One slight change from previous Bioshock games that makes Infinite feel a little more like a regular first-person shoot is the way this time round the flow of the game is a bit more broken up. Bioshock 2 certainly had an element of this, but this was more to do with the repetition in each ‘level’ (defeating the Big Daddies, saving the Little Sisters, protecting them during their ADAM grabs, then encountering the Big Sister) than level design itself. In Infinite, it’s quite clear which sections are story/exploration based and which are the action sequences, with large arena-style ‘halls’, carefully positioned tears and, in some cases, sky-lines to ride around the space. I was a little disappointed with how this all made it feel more obviously ‘gamey’, making it clear you’re entering battle mode (much like seeing a blockbuster at IMAX and the screen to suddenly fill when something big was about to happen), followed by a brief orchestral sting signifying the coast was clear – whereas in Bioshock you felt like there could be a splicer round every corner (though Infinite is less concerned with the horror vein that coursed through Rapture). Columbia didn’t feel quite as joined-up a world as Rapture or believable in its often symmetrical structure, akin to a TimeSplitters map-maker creation, though obviously a highly detailed one (the first DLC, Clash in the Clouds, seems to play directly to this).

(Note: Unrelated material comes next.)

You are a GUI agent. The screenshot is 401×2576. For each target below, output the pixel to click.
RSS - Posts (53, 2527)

That is not to say these set-pieces weren’t thrilling – far from it, especially with the sky-lines to leap on and off and glide round, avoiding and dishing out gunfire like a mother-funster. The Bioshock games are great at thrusting the player into a conflict they have no knowledge of, sticking you in the heart of a situation and setting you barely understand. Likewise, TimeSplitters 2 saw you inhabit different characters Quantum Leap style, and the Vox Populi attack in Infinite reminded me of the first level of Future Perfect, where Cortez crash lands into a warzone, and fights his way back to his home base. Though as mentioned before, the horror is dialled back, a spectral encounter in Infinite also brought back memories of Future Perfect’s haunted house stage.
And then there’s the Elizabeth factor – a regular companion from the world you find yourself in who acts as guide, MacGuffin, and combat partner all rolled into one. Though Infinite itself does not have a co-op mode as the TimeSplitters games did, Future Perfect brought back characters from previous instalments to team up with the time-travelling Cortez, as well as to help further the plot and provide context. While not as integral to the story as Elizabeth is to Infinite’s, they were fun to have around, rather than being a burden or an exercise in poor A.I. programming.

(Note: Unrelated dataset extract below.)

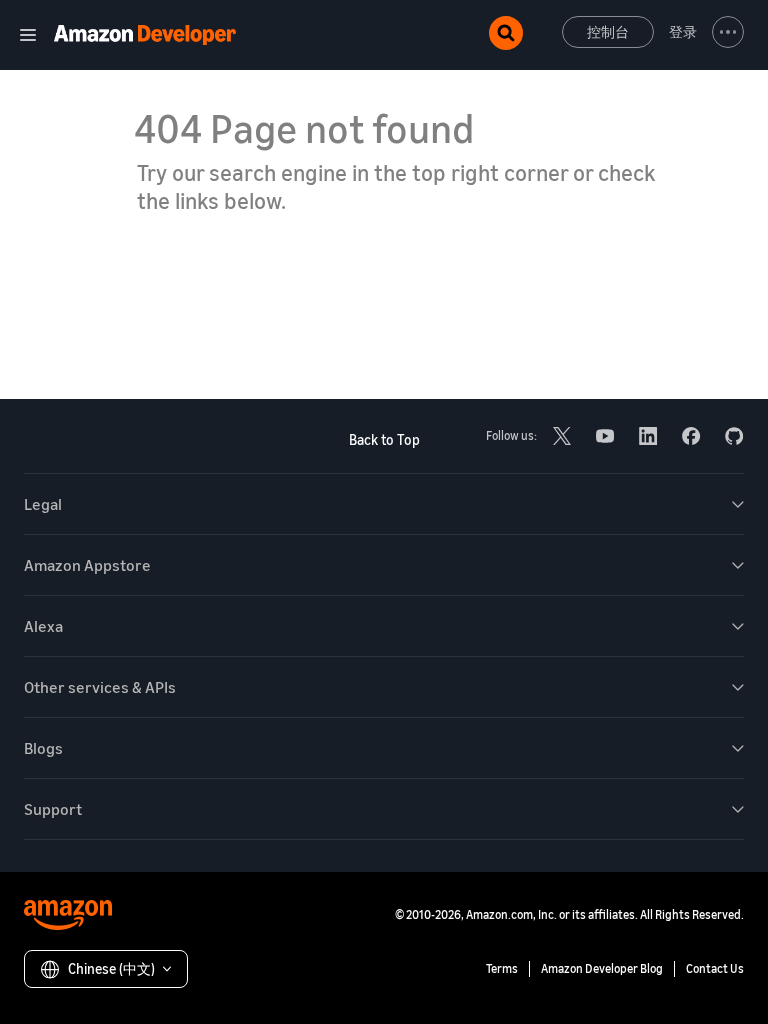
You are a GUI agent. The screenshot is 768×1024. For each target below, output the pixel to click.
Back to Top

Bioshock Infinite remains a hugely involving, exciting and unique game, so these comparisons are not a criticism or a suggestion they are anything beyond mere coincidence or established videogame tropes (nor would I imagine they would occur to any right-thinking individual). Rather, the reminders of TimeSplitters that playing Bioshock Infinite evoked were happy ones, rekindling my desire for a further instalment with the same charm, fun and playability as last time round way back in 2005. Both series have proved there is room for first-person shooters that are not obsessed with gritty realism, even going so far as skewering the gruff machismo that renders the mega-franchises somewhat unappealing. Fingers crossed that it isn’t yet quite time for the likes of them to split.